毎週発行している「WWDJAPAN」は、ファッション&ビューティの潮流やムーブメントの分析、ニュースの深堀りなどを通じて、業界の面白さ・奥深さを提供しています。巻頭特集では特に注目のキーワードやカテゴリー、市場をテーマに、業界活性化を図るべく熱いメッセージを発信。ここでは、そんな特集を担当記者がざっくばらんに振り返ります。(この記事は「WWDJAPAN」2024年7月8日号からの抜粋です)
大塚:2025年春夏のメンズコレ特集第1弾は、今季最大の話題だったドリス・ヴァン・ノッテン(Dries Van Noten)の引退コレクションを表紙からフィーチャーします。すでにウェブ記事でも詳報していますが、“集大成”や“ベストアルバム”的なコレクションではなく、本当にいつもと一緒。もっと涙涙なショーになるのかと思ったものの、フィナーレに登場したドリス本人もいつも通りで、「ブランドとして前に進みたい」という意思と潔さがカッコよかったです。
井上:ショーの前に1時間くらいレセプションの時間があり、送別会というより祝賀会みたいなハッピームード。その場にドリス本人もいて、みんながドリスに感謝を伝えようという雰囲気でした。
大塚:ウィメンズの関係者含めて1000人くらい招待されていましたが、皆「ドリス ヴァン ノッテン(DRIES VAN NOTEN)」を着ていながら、ほとんどカブっていなかったのはさすがでした。僕も普段着ないようなスパンコールシャツを着て行ったら「あなたちょっと写真撮らせて」と声をかけてきた女性が、ダイアン・フォン・ファステンバーグ(Diane Von Furstenberg)でビックリ。デザイナーが会場にたくさん来ていて、アン・ドゥムルメステール(Ann Demulemeester)やクリス・ヴァン・アッシュ(Kris Van Assche)、ピエールパオロ・ピッチョーリ(Pierpaolo Piccioli)、ハイダー・アッカーマン(Haider Ackermann)の姿も。ウワサではマルタン・マルジェラ(Martin Margiela)も来ていたそうです。一緒に行った薮野(淳)記者と一緒に会場を5周くらい回って、デザイナー探しを楽しんでいました。
こちらも幸せを分けてもらった
井上:トム・ブラウン(Thom Brown)も来ていましたね。私は会場の巨大スクリーンに映し出された過去のショーの動画を見て、思い出に浸っていました。ショー終了後は速攻バックステージに行きましたが、本人もここまで祝福されると思っていなかったのか、感極まった様子で「とてもとても幸せ」と何度も言っていたのが印象的でした。こちらも幸せを分けてもらった感じで、本当にあたたかい時間でした。
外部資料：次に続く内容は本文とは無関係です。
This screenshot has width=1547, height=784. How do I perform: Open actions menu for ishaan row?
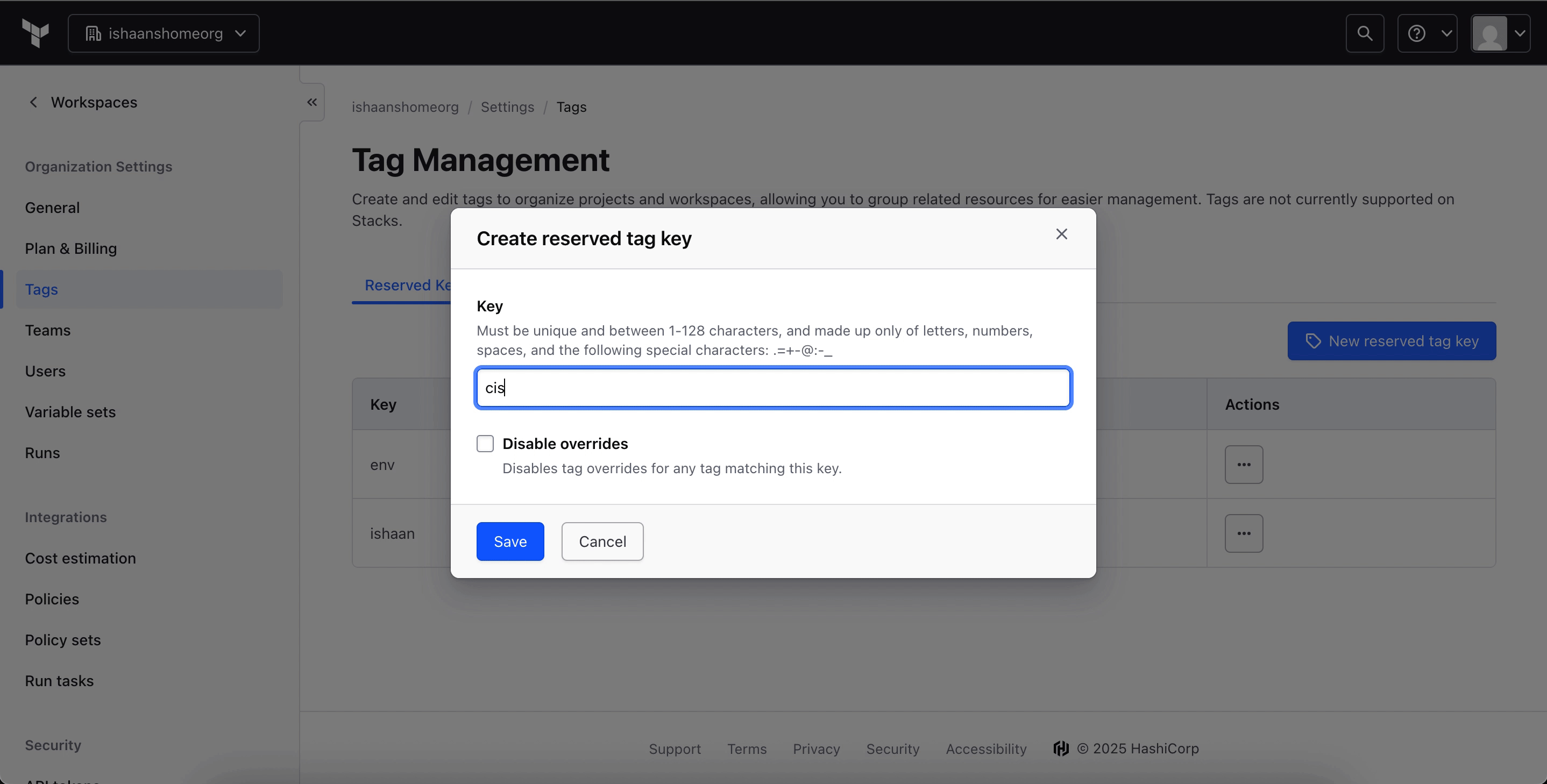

大塚:このバトンを受け取る人はまぁまぁ大変だろうなと思いますね。後任は決まっておらず。次のウィメンズコレクションは新体制です。デザイナーとして引退するとはいえ、コレクションの監修はするそうですし、デザインチームでやるのが自然でしょうね。ビューティはドリス本人がやるし、店のデザインにも関わるそう。意外と何も変わらないのかもしれませんが、こういう節目に取材班3人とも呼んでもらえたのも、本当にうれしいことでした。